### Problem statement
Transcribe the data that follows, exactly and in full.

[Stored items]
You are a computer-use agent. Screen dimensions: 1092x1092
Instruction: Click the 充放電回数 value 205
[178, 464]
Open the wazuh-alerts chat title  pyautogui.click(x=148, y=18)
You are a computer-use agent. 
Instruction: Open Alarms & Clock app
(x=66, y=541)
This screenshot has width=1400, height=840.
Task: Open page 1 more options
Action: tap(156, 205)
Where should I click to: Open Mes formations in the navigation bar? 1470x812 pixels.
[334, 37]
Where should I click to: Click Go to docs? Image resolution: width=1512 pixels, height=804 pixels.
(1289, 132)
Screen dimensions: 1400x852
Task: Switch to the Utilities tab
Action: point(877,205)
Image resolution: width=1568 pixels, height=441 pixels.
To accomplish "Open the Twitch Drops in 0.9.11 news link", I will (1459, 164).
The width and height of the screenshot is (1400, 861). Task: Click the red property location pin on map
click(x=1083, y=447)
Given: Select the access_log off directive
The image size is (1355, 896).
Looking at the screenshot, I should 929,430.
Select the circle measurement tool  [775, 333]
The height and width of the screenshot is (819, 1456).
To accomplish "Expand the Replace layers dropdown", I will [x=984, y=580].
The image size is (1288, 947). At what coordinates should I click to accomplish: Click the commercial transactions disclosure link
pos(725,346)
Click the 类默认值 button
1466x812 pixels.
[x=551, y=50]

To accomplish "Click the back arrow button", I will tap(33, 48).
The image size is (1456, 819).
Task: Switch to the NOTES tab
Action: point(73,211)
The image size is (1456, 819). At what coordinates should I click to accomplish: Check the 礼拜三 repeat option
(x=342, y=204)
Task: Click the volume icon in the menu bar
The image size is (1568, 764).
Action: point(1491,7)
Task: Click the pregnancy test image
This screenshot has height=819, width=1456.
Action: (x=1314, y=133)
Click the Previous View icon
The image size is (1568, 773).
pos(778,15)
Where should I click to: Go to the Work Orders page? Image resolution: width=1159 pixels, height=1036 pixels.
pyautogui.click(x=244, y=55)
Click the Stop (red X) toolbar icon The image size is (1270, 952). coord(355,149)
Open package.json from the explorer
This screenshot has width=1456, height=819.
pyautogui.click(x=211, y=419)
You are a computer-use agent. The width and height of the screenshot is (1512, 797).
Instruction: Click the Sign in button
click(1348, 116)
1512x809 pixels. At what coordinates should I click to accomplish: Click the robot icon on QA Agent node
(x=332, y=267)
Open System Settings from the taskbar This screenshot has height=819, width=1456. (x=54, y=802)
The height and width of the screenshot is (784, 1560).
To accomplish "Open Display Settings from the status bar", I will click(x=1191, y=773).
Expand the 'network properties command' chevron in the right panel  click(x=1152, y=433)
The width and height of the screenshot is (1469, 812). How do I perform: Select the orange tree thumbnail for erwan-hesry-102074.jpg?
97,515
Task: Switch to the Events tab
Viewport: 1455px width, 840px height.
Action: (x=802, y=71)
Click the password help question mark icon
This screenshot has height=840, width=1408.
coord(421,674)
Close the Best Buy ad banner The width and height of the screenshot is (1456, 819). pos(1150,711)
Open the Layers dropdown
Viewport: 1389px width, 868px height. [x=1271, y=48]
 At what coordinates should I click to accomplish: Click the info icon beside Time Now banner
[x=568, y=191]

### Reply
You are a computer-use agent. Screen dimensions: 1092x1092
Instruction: Click the 充放電回数 value 205
[178, 464]
Open the wazuh-alerts chat title  pyautogui.click(x=148, y=18)
You are a computer-use agent. 
Instruction: Open Alarms & Clock app
(x=66, y=541)
This screenshot has width=1400, height=840.
Task: Open page 1 more options
Action: tap(156, 205)
Where should I click to: Open Mes formations in the navigation bar? 1470x812 pixels.
[334, 37]
Where should I click to: Click Go to docs? Image resolution: width=1512 pixels, height=804 pixels.
(1289, 132)
Screen dimensions: 1400x852
Task: Switch to the Utilities tab
Action: point(877,205)
Image resolution: width=1568 pixels, height=441 pixels.
To accomplish "Open the Twitch Drops in 0.9.11 news link", I will (1459, 164).
The width and height of the screenshot is (1400, 861). Task: Click the red property location pin on map
click(x=1083, y=447)
Given: Select the access_log off directive
The image size is (1355, 896).
Looking at the screenshot, I should 929,430.
Select the circle measurement tool  [775, 333]
The height and width of the screenshot is (819, 1456).
To accomplish "Expand the Replace layers dropdown", I will [x=984, y=580].
The image size is (1288, 947). At what coordinates should I click to accomplish: Click the commercial transactions disclosure link
pos(725,346)
Click the 类默认值 button
1466x812 pixels.
[x=551, y=50]

To accomplish "Click the back arrow button", I will tap(33, 48).
The image size is (1456, 819).
Task: Switch to the NOTES tab
Action: point(73,211)
The image size is (1456, 819). At what coordinates should I click to accomplish: Check the 礼拜三 repeat option
(x=342, y=204)
Task: Click the volume icon in the menu bar
The image size is (1568, 764).
Action: point(1491,7)
Task: Click the pregnancy test image
This screenshot has height=819, width=1456.
Action: (x=1314, y=133)
Click the Previous View icon
The image size is (1568, 773).
pos(778,15)
Where should I click to: Go to the Work Orders page? Image resolution: width=1159 pixels, height=1036 pixels.
pyautogui.click(x=244, y=55)
Click the Stop (red X) toolbar icon The image size is (1270, 952). coord(355,149)
Open package.json from the explorer
This screenshot has width=1456, height=819.
pyautogui.click(x=211, y=419)
You are a computer-use agent. The width and height of the screenshot is (1512, 797).
Instruction: Click the Sign in button
click(1348, 116)
1512x809 pixels. At what coordinates should I click to accomplish: Click the robot icon on QA Agent node
(x=332, y=267)
Open System Settings from the taskbar This screenshot has height=819, width=1456. (x=54, y=802)
The height and width of the screenshot is (784, 1560).
To accomplish "Open Display Settings from the status bar", I will click(x=1191, y=773).
Expand the 'network properties command' chevron in the right panel  click(x=1152, y=433)
The width and height of the screenshot is (1469, 812). How do I perform: Select the orange tree thumbnail for erwan-hesry-102074.jpg?
97,515
Task: Switch to the Events tab
Viewport: 1455px width, 840px height.
Action: (x=802, y=71)
Click the password help question mark icon
This screenshot has height=840, width=1408.
coord(421,674)
Close the Best Buy ad banner The width and height of the screenshot is (1456, 819). pos(1150,711)
Open the Layers dropdown
Viewport: 1389px width, 868px height. [x=1271, y=48]
 At what coordinates should I click to accomplish: Click the info icon beside Time Now banner
[x=568, y=191]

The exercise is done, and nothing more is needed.